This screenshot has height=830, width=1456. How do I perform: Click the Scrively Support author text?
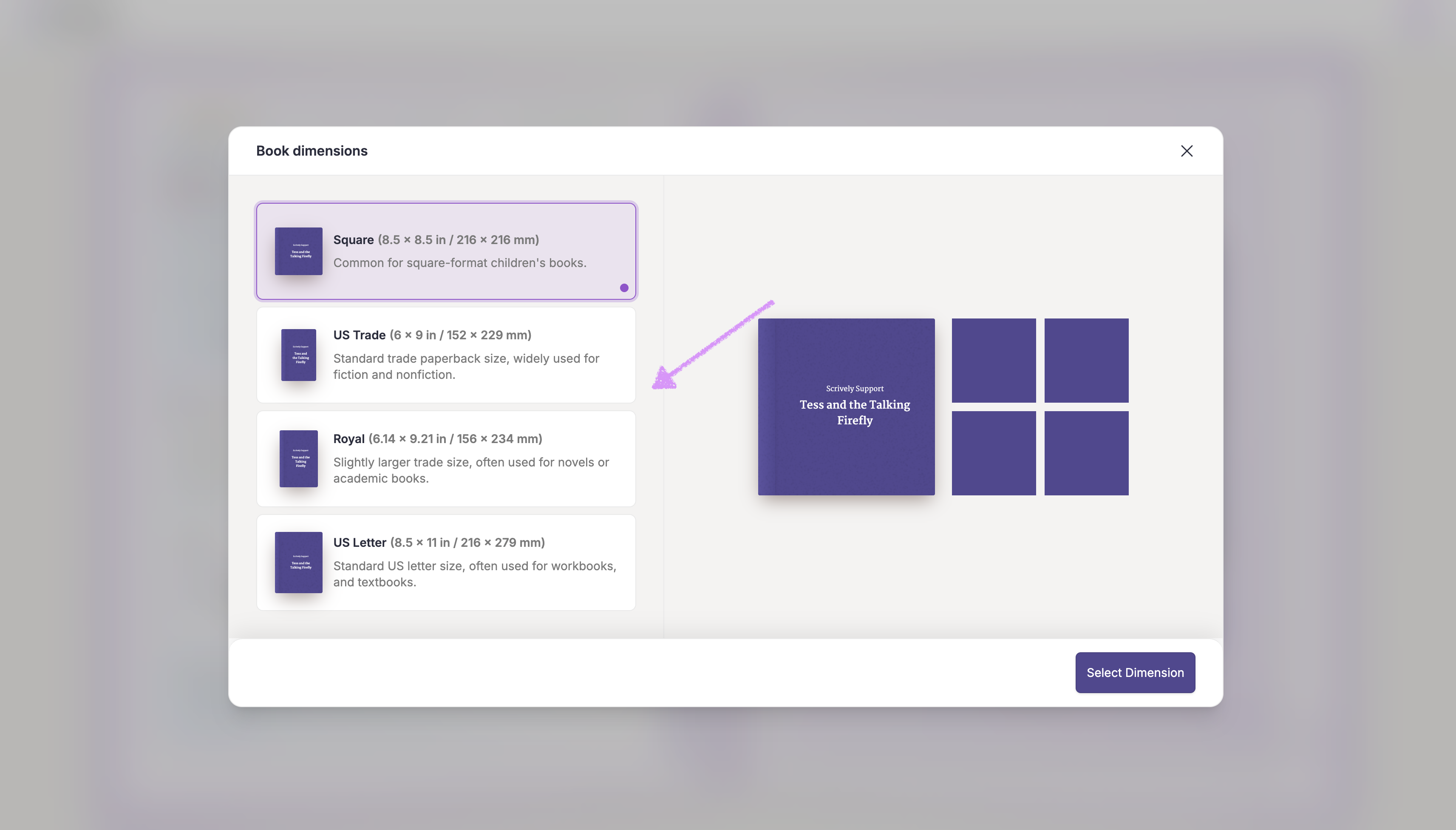click(855, 389)
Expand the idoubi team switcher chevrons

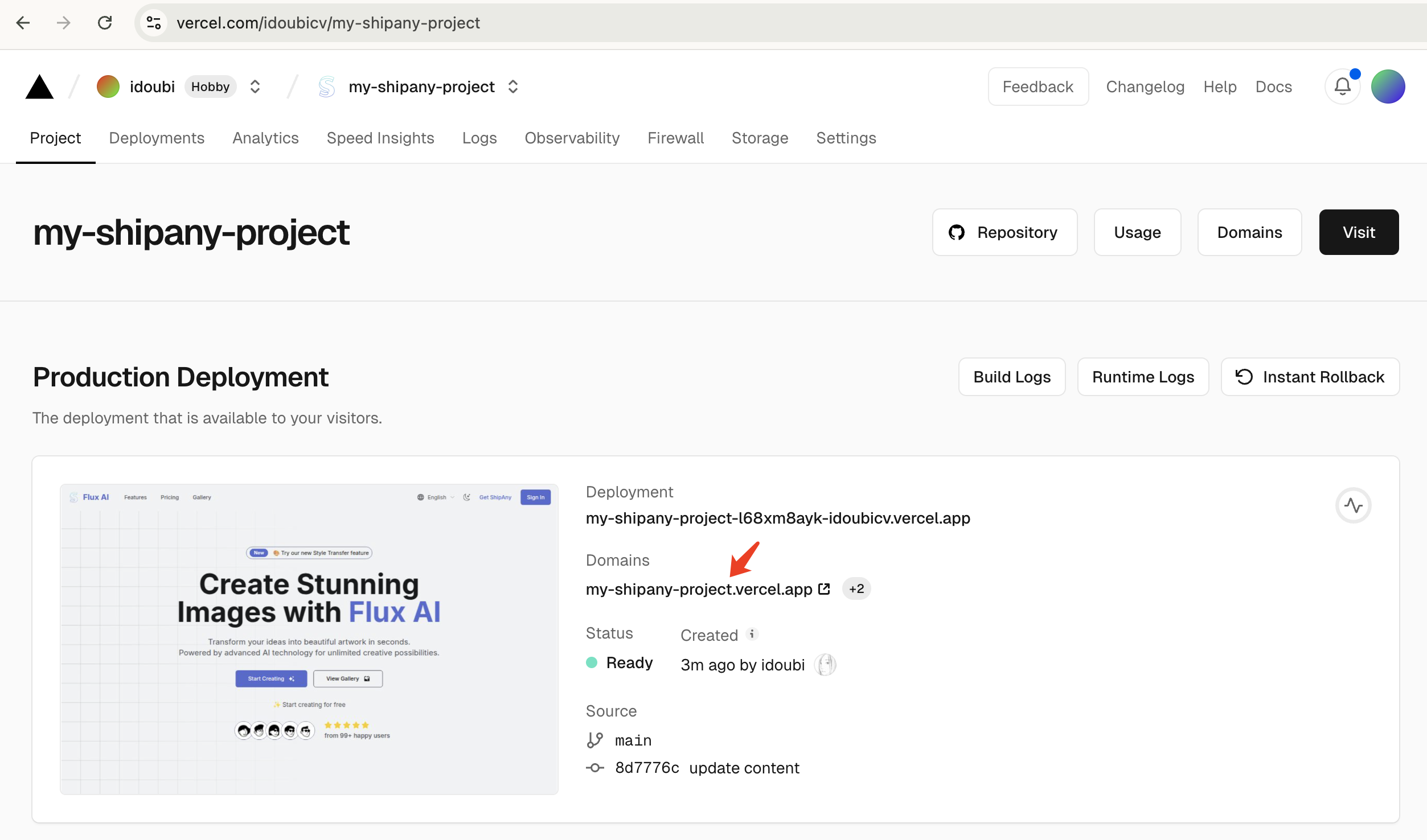pos(255,87)
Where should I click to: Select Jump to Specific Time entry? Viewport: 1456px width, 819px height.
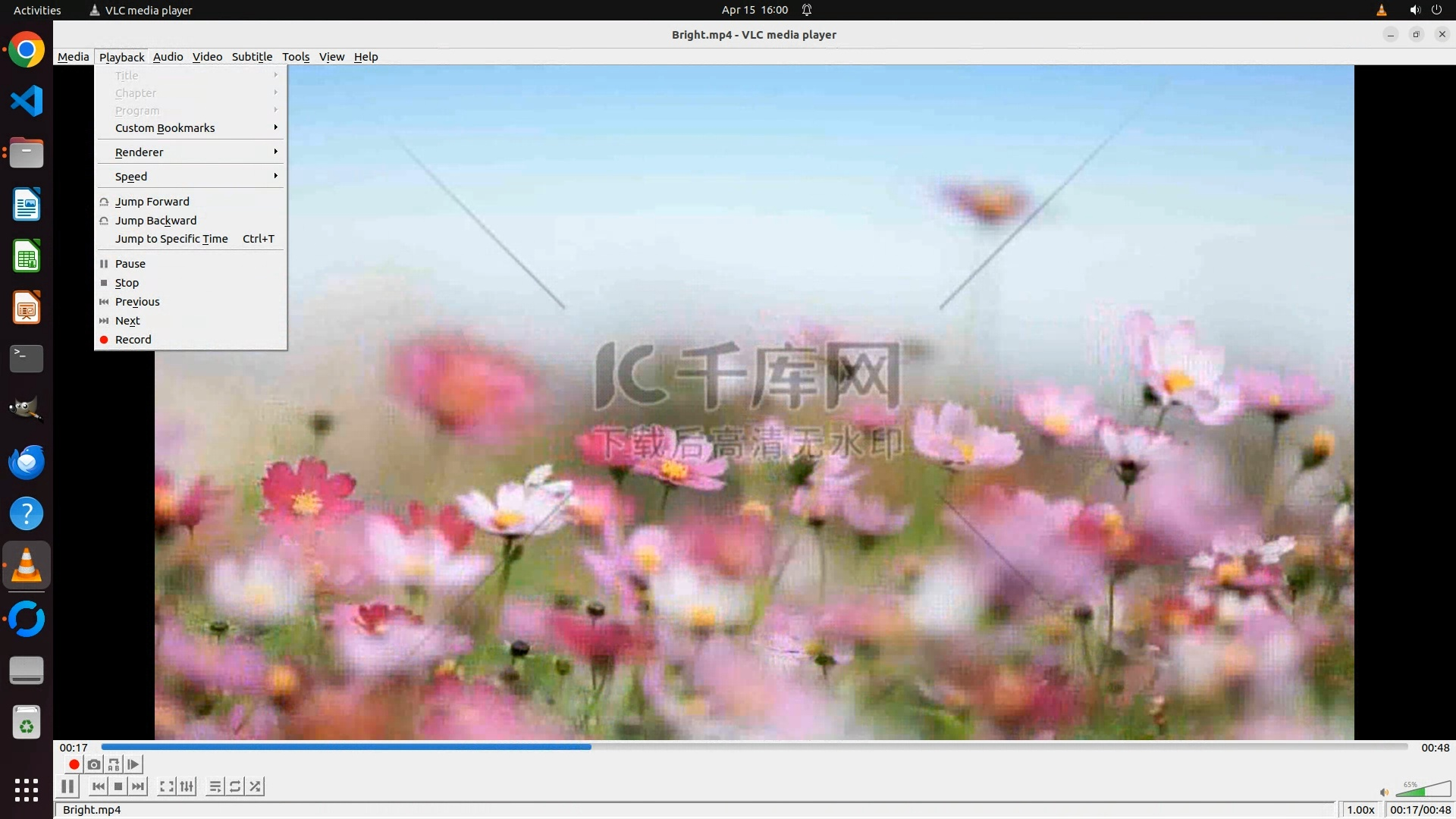tap(171, 239)
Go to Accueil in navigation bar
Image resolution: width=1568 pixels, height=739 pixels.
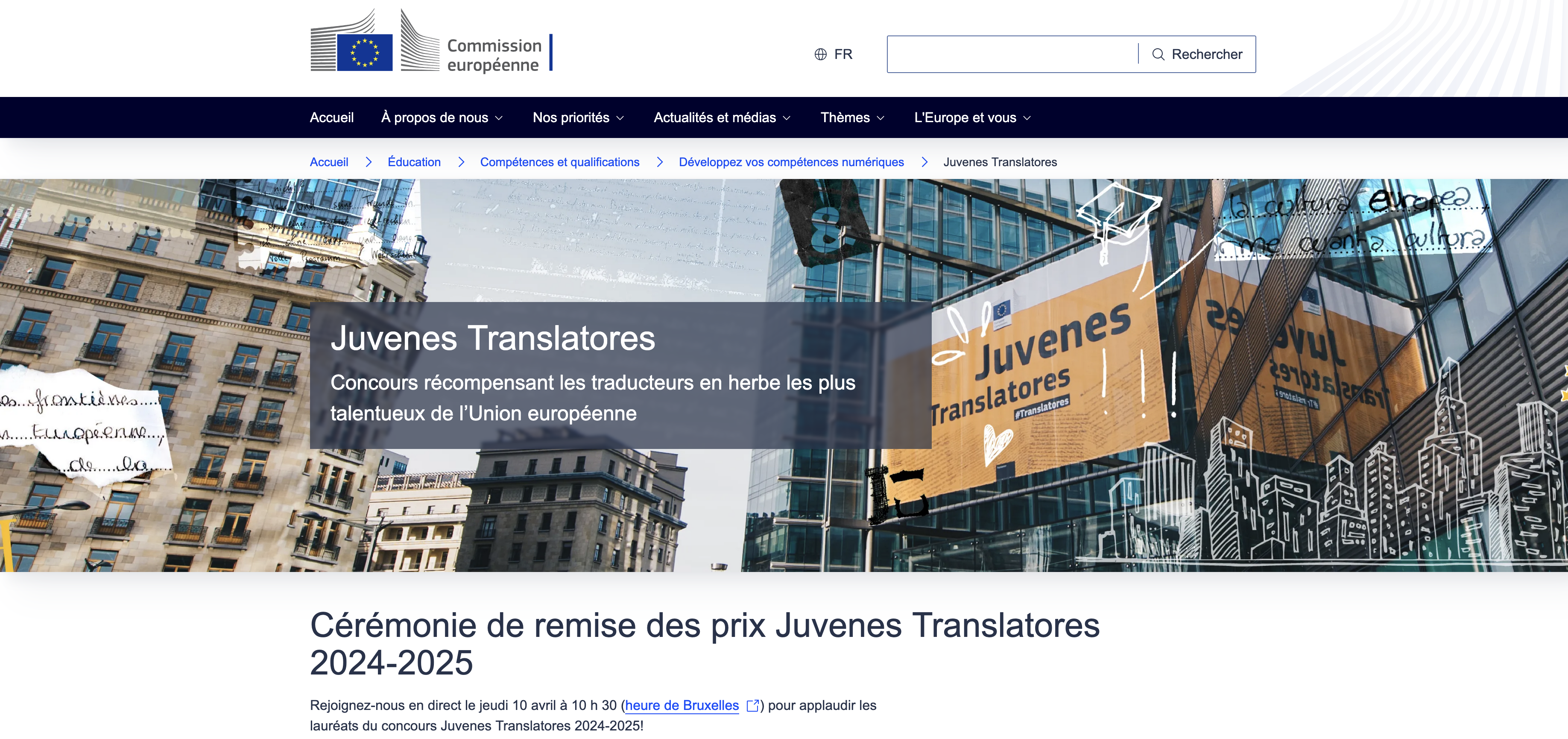pos(331,117)
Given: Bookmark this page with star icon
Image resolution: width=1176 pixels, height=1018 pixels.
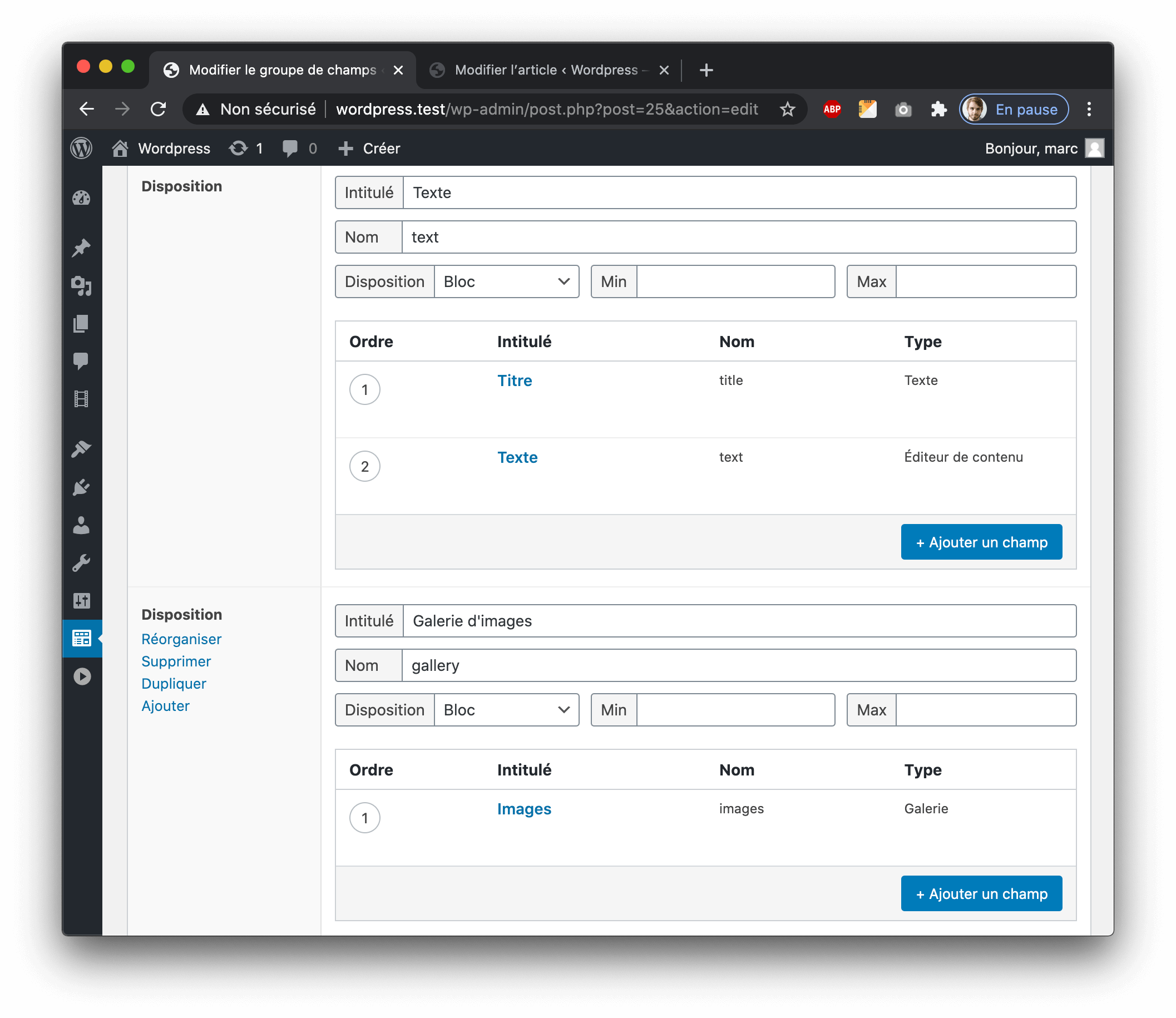Looking at the screenshot, I should [787, 109].
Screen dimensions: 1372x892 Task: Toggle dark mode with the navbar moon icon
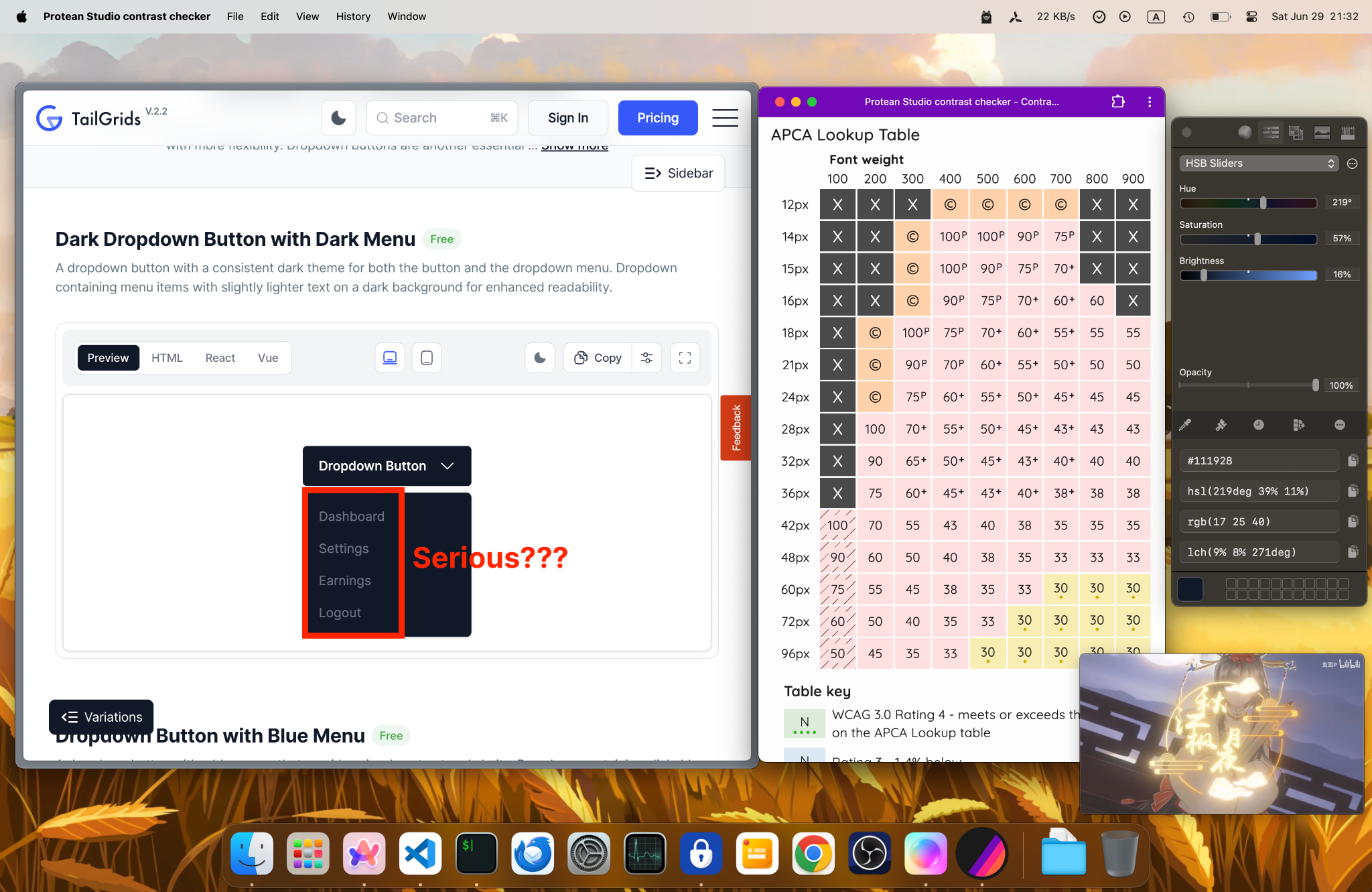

= = = =

• DESCRIPTION OF THE TASK: Leave out the pictures and give the listing above again exactly.

• WRITTEN SOLUTION:
This screenshot has height=830, width=1456. How do I perform: Click the Scrively Support author text?
click(855, 389)
Expand the idoubi team switcher chevrons

pos(255,87)
Where should I click to: Select Jump to Specific Time entry? Viewport: 1456px width, 819px height.
tap(171, 239)
Go to Accueil in navigation bar
Image resolution: width=1568 pixels, height=739 pixels.
pos(331,117)
Given: Bookmark this page with star icon
Image resolution: width=1176 pixels, height=1018 pixels.
Looking at the screenshot, I should [787, 109].
Screen dimensions: 1372x892 Task: Toggle dark mode with the navbar moon icon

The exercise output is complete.